Monday, February 27, 2017

Trouble is pending from 24 April 1941 and later at Tobruk and Halfaya Pass

The heavy anti-aircraft gun situation at Tobruk was something of a dilemma. Brigadier Slater's plan for harbor defense, the harbor barrage, was at odds with the lesson about fighting the guns at each site to defend themselves. The damaging raid on 27 April 1941 on the gun sites prompted new measures. The plan was to institute "camouflage, concealment, the construction of dummy positions and frequent changes of the defensive layout". The anti-aircraft gun brigade had a newly appointed officer to handle camouflage. One aspect was a construction project to build new gun sites. They also built dummy gun sites, with dummy guns, men, trucks, and ammunition dumps. During air raids, they exploded charges to make dummy sites look like they had firing guns. The existing gun sites had their defenses improved, including digging them deeper. Once these measures were added, losses from dive-bombing raids were greatly reduced.

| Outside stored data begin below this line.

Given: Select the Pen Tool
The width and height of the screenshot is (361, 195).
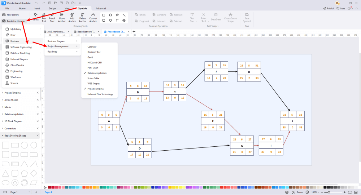Looking at the screenshot, I should 44,18.
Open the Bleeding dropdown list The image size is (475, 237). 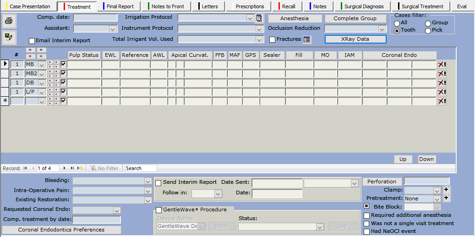tap(147, 181)
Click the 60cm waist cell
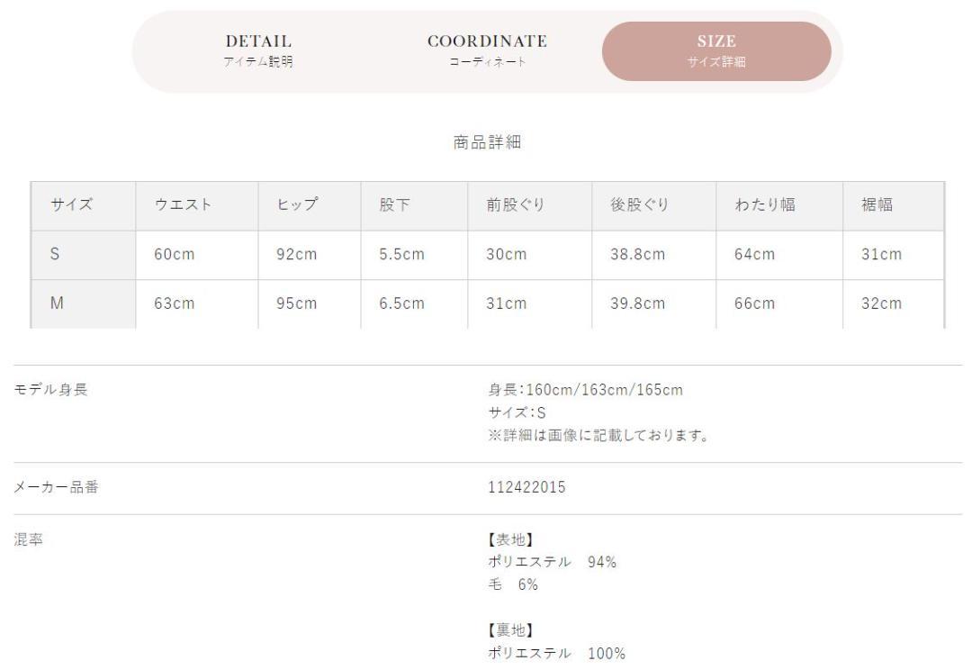 click(x=174, y=254)
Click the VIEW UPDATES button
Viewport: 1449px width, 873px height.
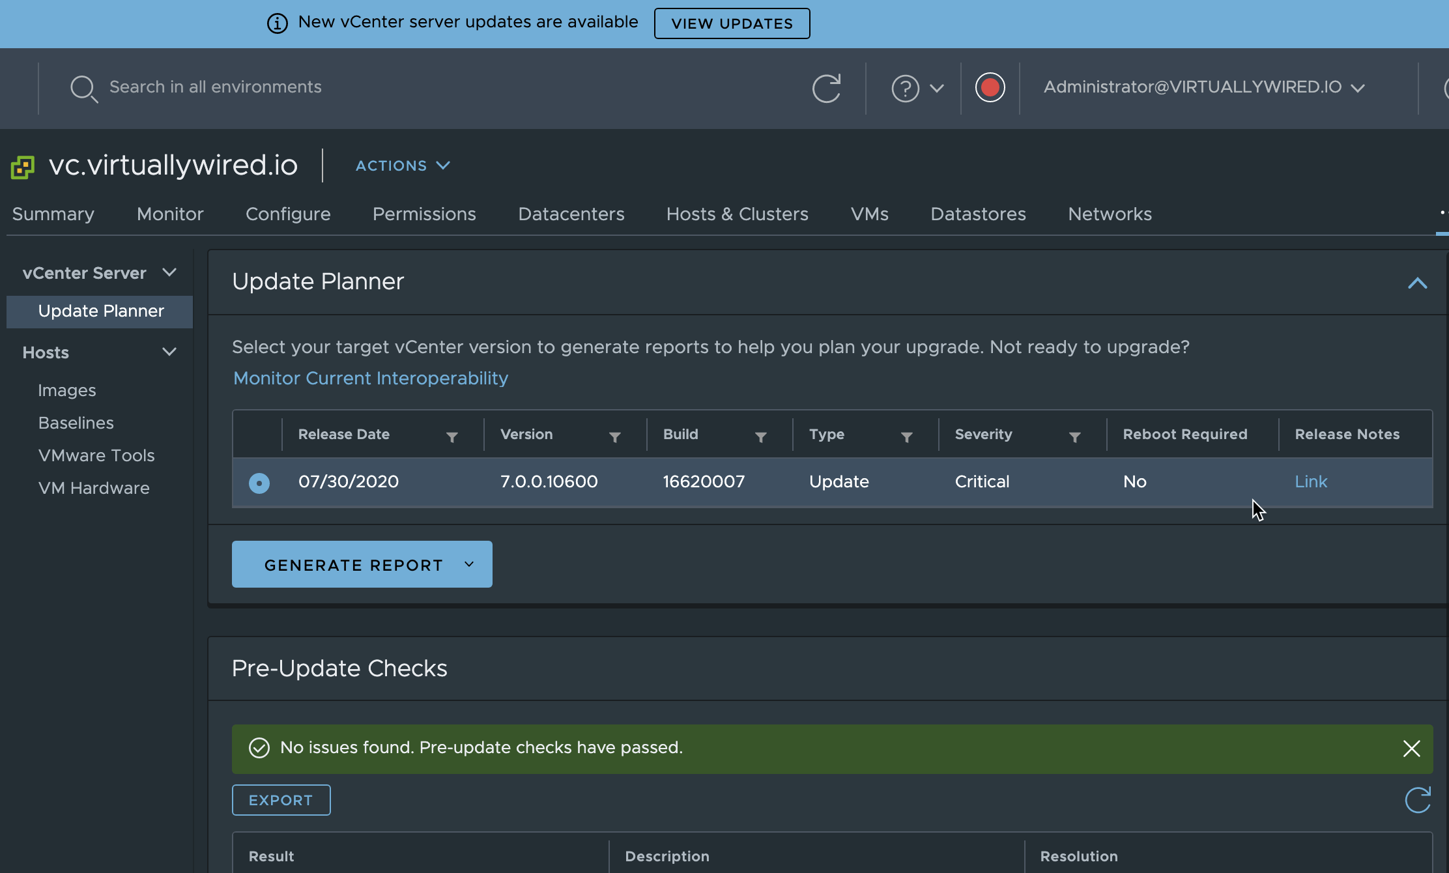[732, 23]
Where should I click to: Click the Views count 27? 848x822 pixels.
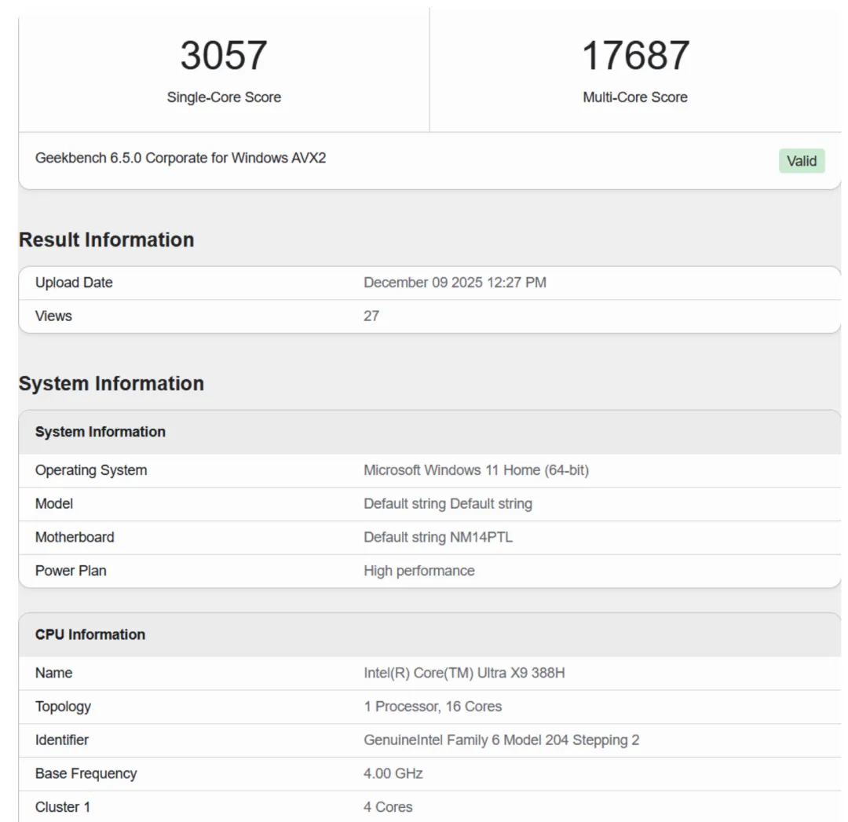coord(370,316)
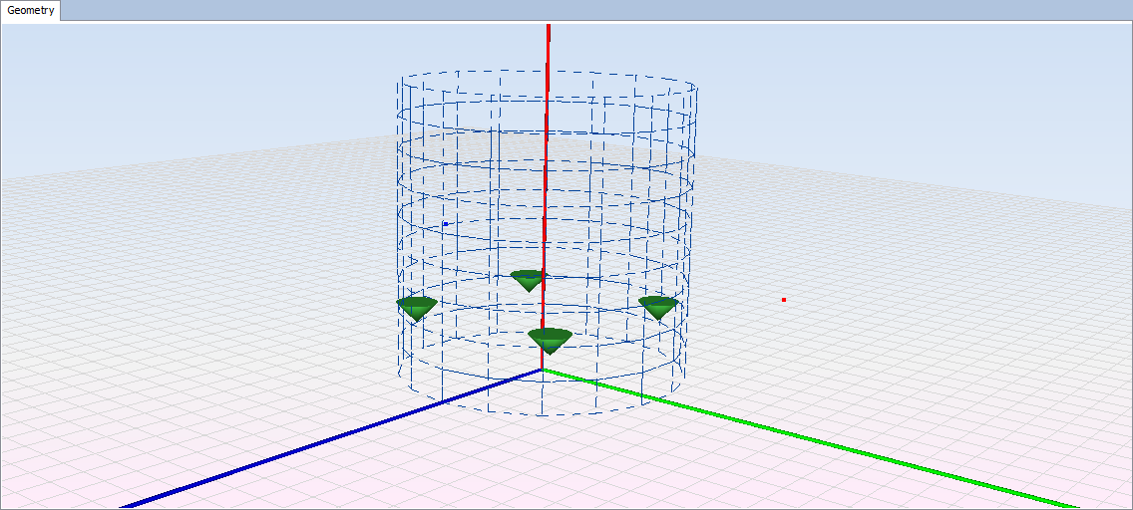Click the ground grid left of the cylinder
The image size is (1133, 510).
199,299
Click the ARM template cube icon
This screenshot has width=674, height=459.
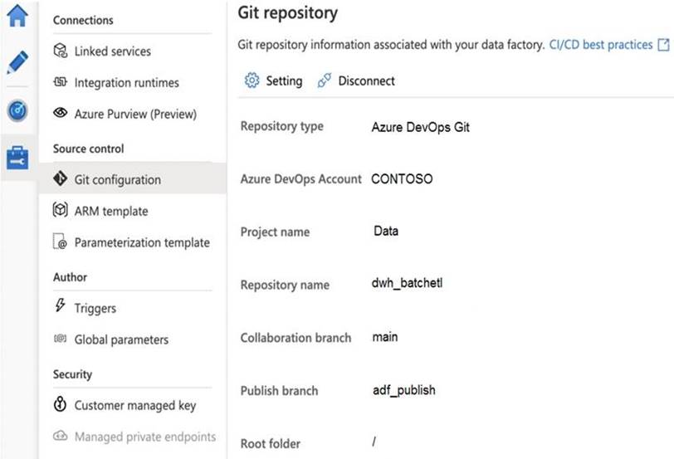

About this same time, the situation near the frontier developed into a new crisis. During the German and Italian raids on 23 and 24 April near Fort Capuzzo, British prisoners were taken and interrogated. Based on information gathered, Rommel ordered the Herff Group to attack near the Egyptian frontier. The first move was taken near Capuzzo on 25 April. Support Group troops near Capuzzo were forced back towards Halfaya Pass, held by the 22nd Guards Brigade. Australian anti-tank gunners were providing support to the guardsmen. Bombing and strafing hit the pass late on 25 April. Herff's group attacked on the 26th. An Australian gunner fired high explosive shells at a German field gun and knocked it out. After darkness fell, the plan for withdrawal was put in effect. The 2/Scots Guards were holding a line "two miles west of Sidi Barrani". The men in the rear guards moved out from Halfaya Pass at 10:30pm. The rearguard at Salum left after midnight. Some of the Australian anti-tank gunners were assigned to the 2/Scots Guards. Some joined the battle group at Buq Buq named "Rushforce". Other Australian anti-tank gunners were spread out in various positions, including the Support Group headquarters, the 2/Coldstream Guards, 1/Durham Light Infantry, and the Free French Motor Infantry company. This is base on the account in Vol.III of the Australian Official History.